Der Code ist sehr alt und ich habe ihn nur zum Laufen gebracht. Man kann ihn an einigen Stellen verbessern, aber es funktioniert erstmal. Allerdings ist er dementsprechend mäßig schnell :)
Für die Visualisierung wird nur ca. die Hälfte der Dateien genutzt. Die anderen laufen zwar, brauchen mehr manuellen Eingriff.
Ich habe die Beispieldateien der originalen Website dem Release hinzugefügt. Im Repo selbst ist nur Alien als Beispiel.
- opencv_python
- numpy
- scipy
- sklearn
- colormath
Man benötigt eine Videodatei zum Analysieren.
Als erstes muss man ein Projekt erstellen:
python 01_1_new-project.py <voller Pfad zur Datei>
Der Pfad des neuen Projektes ist projects/<Name der Datei ohne Endung>
Der Rest ist automatisiert: process_video.[bat/sh] <Pfad zum Projekt> !!ohne letzem Slash!!
Die eigentliche Visualisierung passiert im Browser. Die Website dafür ist im Ordner Site.
Zum Starten der Website muss man einen Server nutzen. Am einfachsten ist es mit der Extension Live Server.
Damit es funktioniert muss man den Site-Ordner mit VSCode direkt öffen.

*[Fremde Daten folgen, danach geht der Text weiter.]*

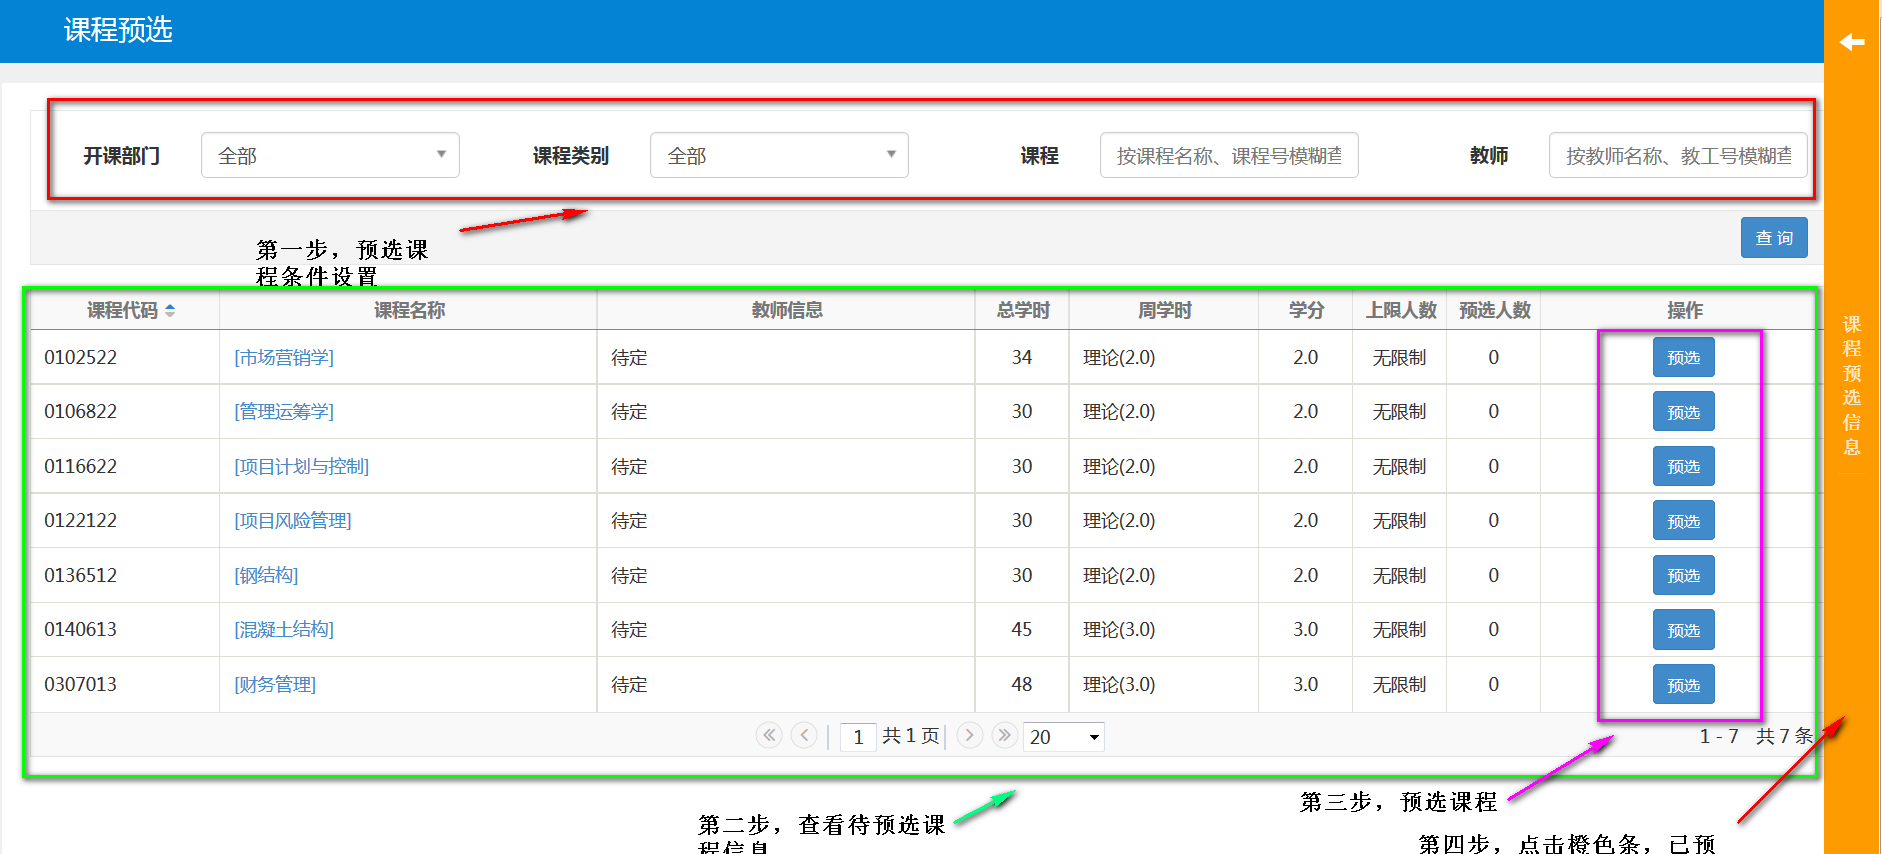Open the 项目风险管理 course link

(293, 521)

Ist das der Fall, kann man einfach auf
Go Livein der unteren rechten Ecke drücken und es sollte funktionieren.
Sollte der resultierende Kreis eine komische Größe haben, kann man das in convert.py ausgleichen, indem man duration_factor anpasst und convert.py erneut ausführt.

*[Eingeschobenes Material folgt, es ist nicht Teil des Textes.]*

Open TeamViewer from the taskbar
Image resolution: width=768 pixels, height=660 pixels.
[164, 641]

This code is part of http://cinemetrics.fredericbrodbeck.de/
cinemetrics is about measuring and visualizing movie data, in order to reveal the characteristics of films and to create a visual "fingerprint" for them. Information such as the editing structure, color, speech or motion are extracted, analyzed and transformed into graphic representations so that movies can be seen as a whole and easily interpreted or compared side by side.
at the moment these tools lack proper documentation, sorry.
make sure you have the opencv python bindings installed and that you are using the latest version.